My dad loved Ted Williams. He was a great ball player but he loved Ted because he had impeccable manners. If the ump made a bad call while he was up to bat, he never even looked back to show his disagreement. It was a game he felt privileged to play and he played it with honor and respect.
He loved Audie Murphy. He was a war hero who was too short to be a hero but he was a brilliant warrior and a man of honor and respect.
It made me sad that it’s so hard to find a hero these days. Kids seem to look for what’s most popular or has the most YouTube hits. There are heroes out there but they’re too busy doing to take time to be noticed.
My dad lost a sister when he was very young and she was 2 years old.
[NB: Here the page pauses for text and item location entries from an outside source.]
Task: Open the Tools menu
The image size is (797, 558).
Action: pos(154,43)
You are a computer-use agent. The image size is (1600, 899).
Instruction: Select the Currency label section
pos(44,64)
And he lost his mom when he was just 12. He loved the underdog. And when the underdog became the champ, he loved him even more if he was a gentleman.
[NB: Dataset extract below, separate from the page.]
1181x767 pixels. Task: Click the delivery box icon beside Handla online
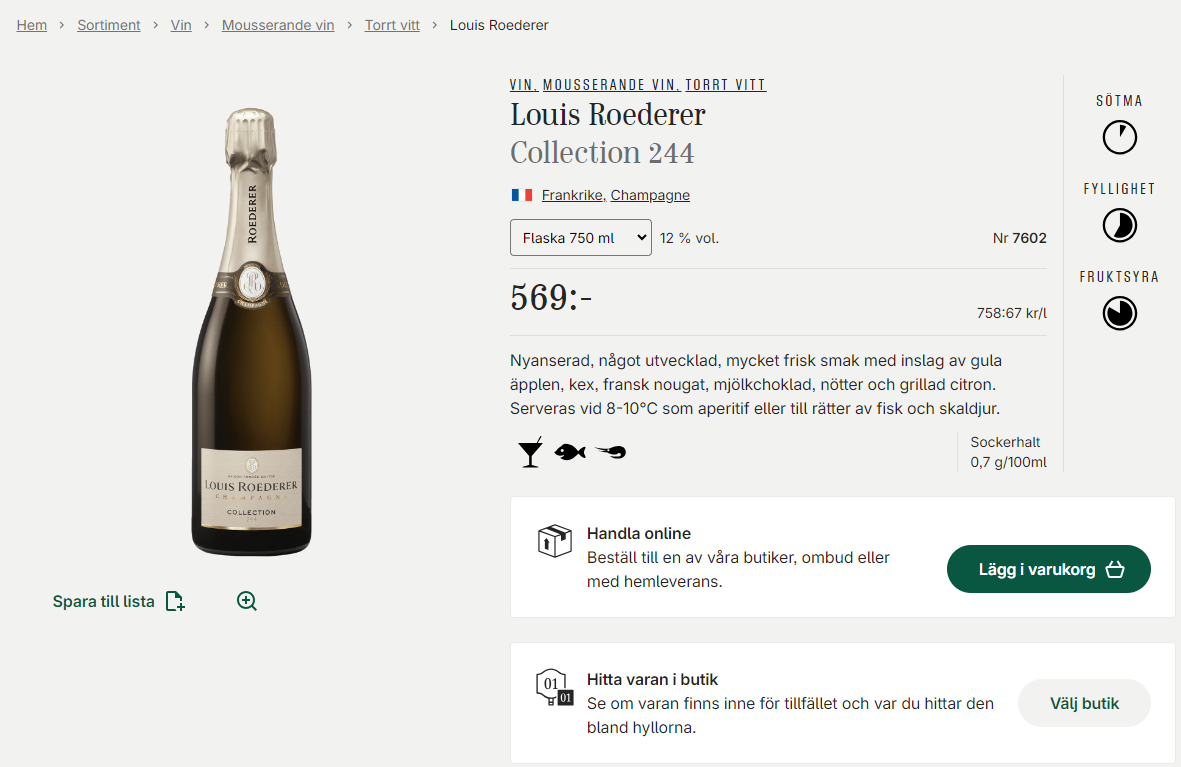click(x=554, y=541)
He loved Rocky Graziano. He loved Fred Astaire. He loved dressing up and looking great every day. We all laughed and called him a ham or vain but the truth is he thought it made sense to look your best and be a gentleman.
He didn’t die being a hero to millions. He just represented a great generation with honor and respect. He was in WW2 and he had seven kids and worked hard to just get through it all. He was always kind hearted and always made time for people. He was Erie, PA’s greatest entertainer and I learned a lot from him.
He was an underdog and he outlasted most of the people he knew in his life.
He won some and lost some but he always fought a clean fight. He was a pretty great movie and I’m going to miss him.
I understand the romance of it all though, as he did. A great story has to have an end. The greatest love story in history ends with them both dying. It’s all romance when you think of it.
I will do my best to take the great parts of Jack down the road with me and apply them to my own life. My kids will miss out on some great laughs but I’ll try to retell the stories I recall.
Through all of his ups and downs he always had a smile. He played a great game and at his last at bat he stood at the plate and took the last strike like a gentleman. I love you, dad.